Dufresne also recalls Lehane’s passion for writing, and how he’d often spend his free time working on his craft.
“He and his friends had an apartment up here in Hollywood. Sometimes, I’d go over there with friends, just to hang out and have a beer. He would sit at the kitchen table while the other guys were playing video games and drinking, and write the whole time,” said Dusfresne. “He had the passion for it and the determination, so that’s how he got to where he is.”
But even though he lived in South Florida for a few years, the city never influenced his craft, as he felt he would have just repeated what other writers were doing.
“At that point, Miami was very much a hub for crime writing, which is what I was starting to grow interested in, but a lot of people were doing it,” said Lehane. “I was like, ‘if this many people are working in Miami, the town’s too filled. There’s no space for me.’ So I went the other direction.”
While Lehane has also written for multiple TV shows and movies in the past, he recently dipped his toes into non-fiction with Black Bird, a miniseries based on James Keene’s 2010 autobiography. Keene was a drug dealer who became an undercover operative for law enforcement.

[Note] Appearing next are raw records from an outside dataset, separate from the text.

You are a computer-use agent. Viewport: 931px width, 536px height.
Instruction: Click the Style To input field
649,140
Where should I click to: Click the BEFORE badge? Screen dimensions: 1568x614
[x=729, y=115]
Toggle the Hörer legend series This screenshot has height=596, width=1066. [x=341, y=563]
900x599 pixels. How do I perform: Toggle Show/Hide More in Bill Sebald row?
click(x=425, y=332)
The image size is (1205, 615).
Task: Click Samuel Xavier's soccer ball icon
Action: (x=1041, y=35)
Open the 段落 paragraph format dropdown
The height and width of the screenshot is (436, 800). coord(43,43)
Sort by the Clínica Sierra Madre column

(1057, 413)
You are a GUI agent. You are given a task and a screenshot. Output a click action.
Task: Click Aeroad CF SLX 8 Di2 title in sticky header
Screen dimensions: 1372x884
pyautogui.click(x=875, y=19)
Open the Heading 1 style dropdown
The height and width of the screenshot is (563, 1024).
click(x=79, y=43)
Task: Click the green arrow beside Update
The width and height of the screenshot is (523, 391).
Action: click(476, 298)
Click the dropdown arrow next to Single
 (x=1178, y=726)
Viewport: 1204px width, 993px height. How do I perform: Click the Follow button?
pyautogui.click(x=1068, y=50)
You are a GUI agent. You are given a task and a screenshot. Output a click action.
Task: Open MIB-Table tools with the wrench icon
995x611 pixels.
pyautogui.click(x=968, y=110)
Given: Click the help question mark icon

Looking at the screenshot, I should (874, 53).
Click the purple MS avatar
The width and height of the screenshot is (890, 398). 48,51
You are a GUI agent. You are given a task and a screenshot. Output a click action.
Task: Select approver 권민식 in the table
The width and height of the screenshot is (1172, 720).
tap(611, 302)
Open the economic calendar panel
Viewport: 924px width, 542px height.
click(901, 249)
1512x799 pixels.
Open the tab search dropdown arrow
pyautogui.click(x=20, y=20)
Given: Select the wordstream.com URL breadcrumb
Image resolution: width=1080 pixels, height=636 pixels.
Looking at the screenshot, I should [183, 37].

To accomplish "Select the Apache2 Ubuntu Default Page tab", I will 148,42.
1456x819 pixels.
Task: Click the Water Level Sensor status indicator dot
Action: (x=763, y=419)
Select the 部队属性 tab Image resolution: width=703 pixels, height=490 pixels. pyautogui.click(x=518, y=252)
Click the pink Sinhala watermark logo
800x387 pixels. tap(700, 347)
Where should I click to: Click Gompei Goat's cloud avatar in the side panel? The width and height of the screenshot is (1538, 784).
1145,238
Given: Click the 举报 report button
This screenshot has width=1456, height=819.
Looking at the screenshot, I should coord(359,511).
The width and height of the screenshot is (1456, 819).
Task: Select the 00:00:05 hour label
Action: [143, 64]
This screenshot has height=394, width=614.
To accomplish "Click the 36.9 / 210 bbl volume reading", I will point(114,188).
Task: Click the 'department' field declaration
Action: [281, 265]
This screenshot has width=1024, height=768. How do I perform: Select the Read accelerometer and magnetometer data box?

Lehane said writing scripts and books are both rewarding in their own way, but writing novels is much harder.
“With books, it’s only you and the reader, and that’s the only people in that relationship,” said Lehane. “Whereas when you do a film or you do a TV show, there’s 200 people who are weighing in on that interpretation.”
When it comes to producers buying rights to his novels, he’s careful in who he chooses to handle the material.
“You have to divorce yourself from being precious about the material, but I think even more importantly, it’s about who you sell it to,” said Lehane. “I don’t sell to big, large conglomerates, I sell it specifically to producers. You get involved with quality people and then you hope for the best.”
Looking back at his journey, Lehane realizes that writing and chasing his next projects is a big part of finding happiness in life.
“I just want to be running after the next thing—that’s when I’m happiest,” said Lehane.